Esta última filosofía, dispuesta a confesar, trata semejantes temas en la rúbrica histórica... junto con los pecados de juventud. Su tiempo ya ha pasado. En nuestro pensamiento no queda ni una chispa más del impulso de los conceptos y de los éxtasis del comprender. Nosotros somos ilustrados, estamos apáticos, ya no se habla de un amor a la sabiduría. Ya no hay ningún saber del que se pueda ser amigo (philos). Ante lo que sabemos no se nos ocurre amarlo, sino que nos preguntamos cómo nos acomodaremos a vivir con ello sin convertirnos en estatuas de piedra.

Consigna 1:
Responde con base en el texto sobre la filosofía:
(a) ¿En qué rúbrica trata semejantes temas esta última filosofía?
(b) ¿Qué dos adjetivos se aplican a "nosotros" en el texto?
(c) ¿Qué nos preguntamos ante lo que sabemos?
Consigna 2: Retoma el texto sobre la filosofía y continúalo a partir de su última oración.

Datos proporcionados:

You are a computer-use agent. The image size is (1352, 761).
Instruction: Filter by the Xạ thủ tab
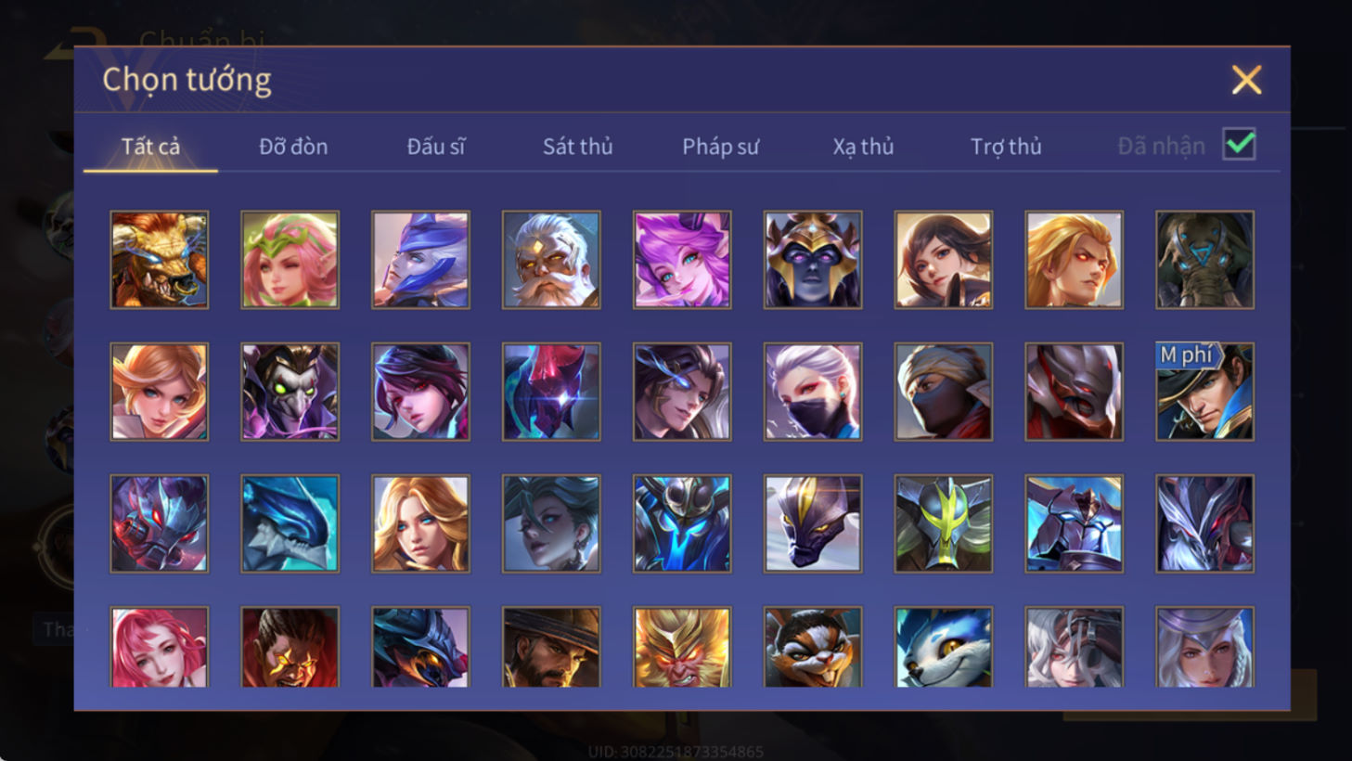[x=863, y=147]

Respuesta 1:
(a) En la rúbrica histórica, junto con los pecados de juventud.
(b) Ilustrados y apáticos.
(c) Cómo nos acomodaremos a vivir con ello sin convertirnos en estatuas de piedra.

Respuesta 2:
Lo que aquí proponemos, bajo un título que alude a una gran tradición, es una meditación sobre la máxima «saber es poder»; precisamente la que en el siglo XIX se convirtió en el sepulturero de la filosofía. Ella resume la filosofía y es, al mismo tiempo, la primera confesión con la que empieza su agonía centenaria. Con ella termina la tradición de un saber que, como su nombre indica, era teoría erótica: amor a la verdad y verdad del amor. Del cadáver de la filosofía surgieron, en el siglo XIX , las modernas ciencias y las teorías del poder –en forma de ciencia política, de teoría de las luchas de clases, de tecnocracia, de vitalismo– que, en cada una de sus formas, estaban armadas hasta los dientes. «Saber es poder.» Fue lo que puso el punto tras la inevitable politización del pensamiento. Quien pronuncia esta máxima dice por una parte la verdad. Pero al pronunciarla quiere conseguir algo más que la verdad: penetrar en el juego del poder.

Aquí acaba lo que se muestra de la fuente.